As for me, for the rest of my shift I felt numb with a sense of disbelief. A couple of staff asked me if I was coming down with something because I looked ill. I did not tell anyone about what had happened and I was on the verge of tears and felt like vomiting for the rest of the day. There was no one that I thought I could talk to; no one I thought would understand. In this way I was definitely in simpatico with so many Veterans! At home late that night as I slept I was back in the Nam. My God it was brutal! I felt such oppression, such deep sadness and deep fear. I woke up shaking and in a cold sweat. The next day at work I went in to see the head Psychiatrist on our ward who was also a Nam Vet. He made time to speak with me; he had a true compassion for our patients. I told him in detail what transpired, without his interference or judgement. When I finished telling him my experience he said it was an unusual thing to have happen, but he did not think I was crazy or making it up. I said I thought it was a Honor and Privilege, and I had a more profound sense of what our Vets went thru; I was grateful…but it was not something I would wish to happen again. Then the Good Doctor and Myself cried over the Pain and Futility of War!

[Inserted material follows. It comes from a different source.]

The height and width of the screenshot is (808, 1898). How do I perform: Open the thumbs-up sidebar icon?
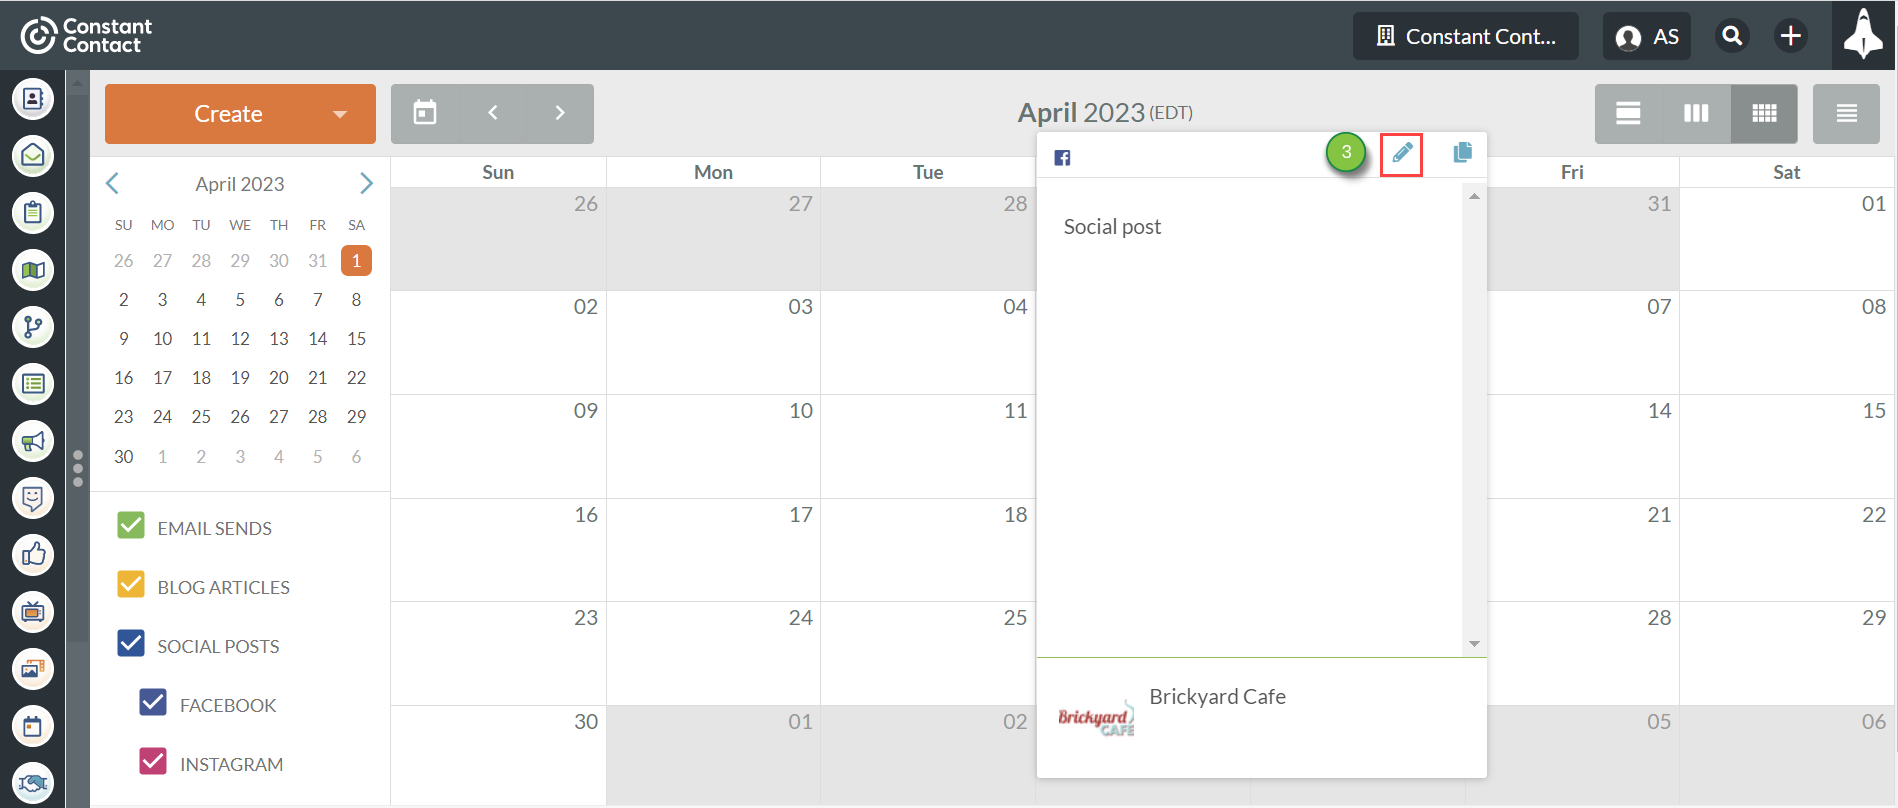tap(33, 555)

In May of 1987 I went to Washington, DC to visit the Vietnam Memorial. After immersing myself at the Wall for 2 days….Smudging it (from a distance), Praying and Crying over it for those who died, for those who were MIA, and for those who came home broken…the ones I tried to help repair …I went and sat near the Potomac River and wrote the following Poem.

I have touched The Wall and felt the pain of souls gone before their time. The sighs of the young and vital, now forgotten by all but just a few. They cry in anguish as they see others falling in other places, other times in states less than grace. There is wonder, have all the lessons been lost?

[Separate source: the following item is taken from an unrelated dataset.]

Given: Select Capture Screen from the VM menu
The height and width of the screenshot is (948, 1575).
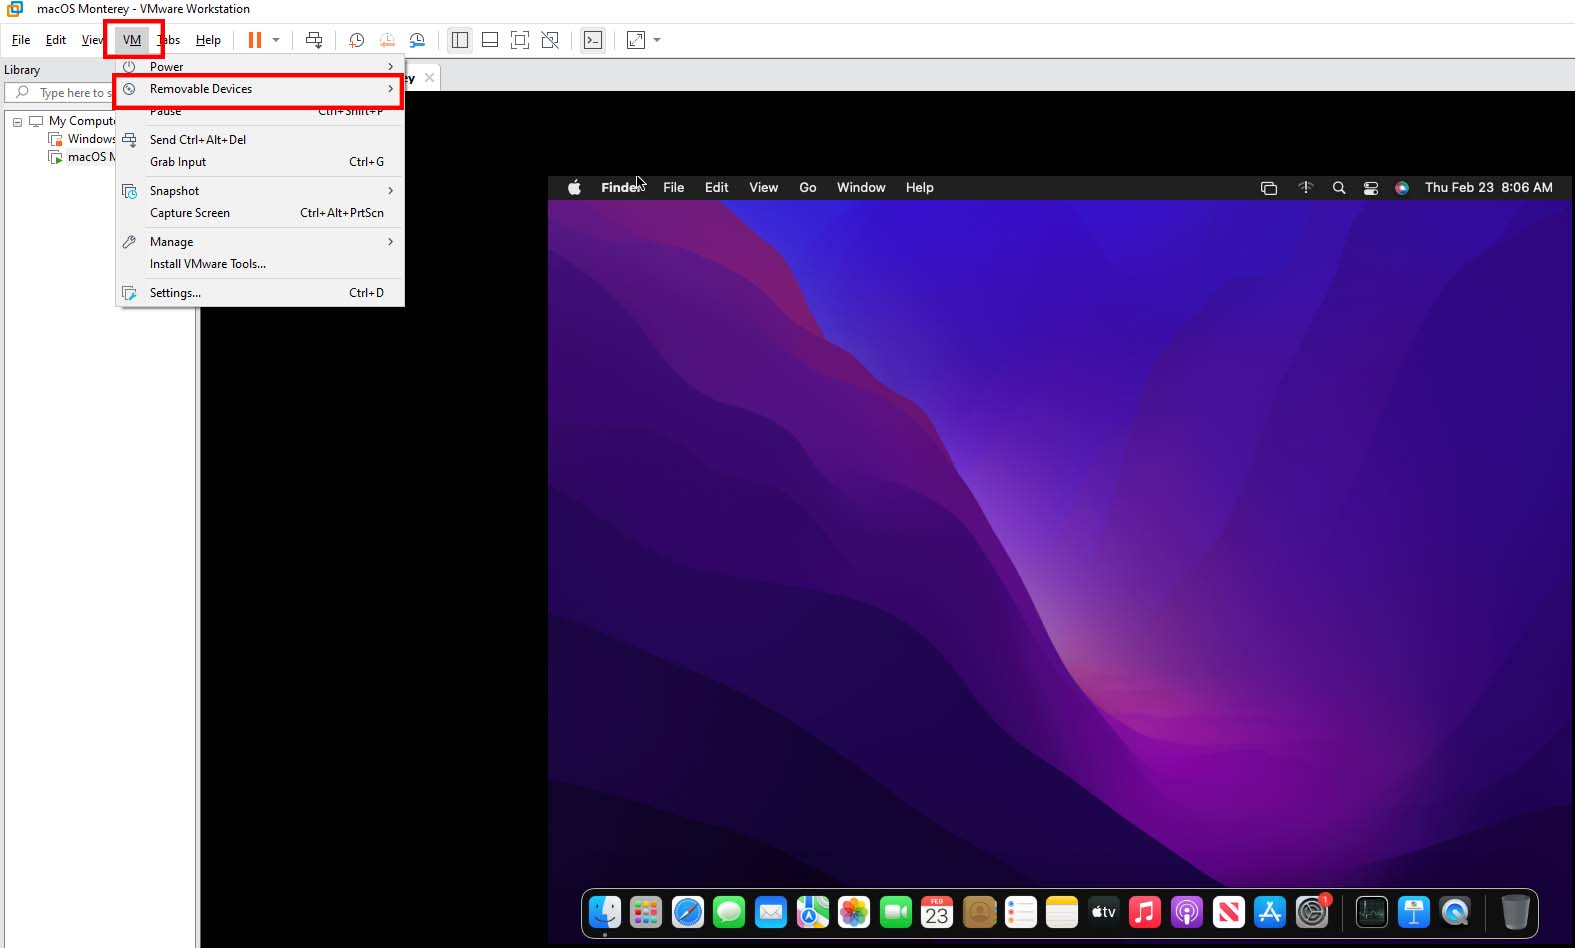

I have touched The Wall and seen the names–now holding hollow faces. Young and young in many colors with eyes no longer seeing, but the tears still fall. So many tears to fill the oceans, crying for the dead, crying for the maimed, crying for the lost minds and youth and joy and sacred spirits. Tears and crying again and again and again.
I have touched The Wall and put my hands to the names. So many different names. Their essences are envisioned in my mind. Names with different sounds. Visions of so many different people. But the sound of the last breath always sounds the same.
5/27/87; BFW

*** I am so Thankful for the work that I was allowed to do and I know for some I did help to make a difference.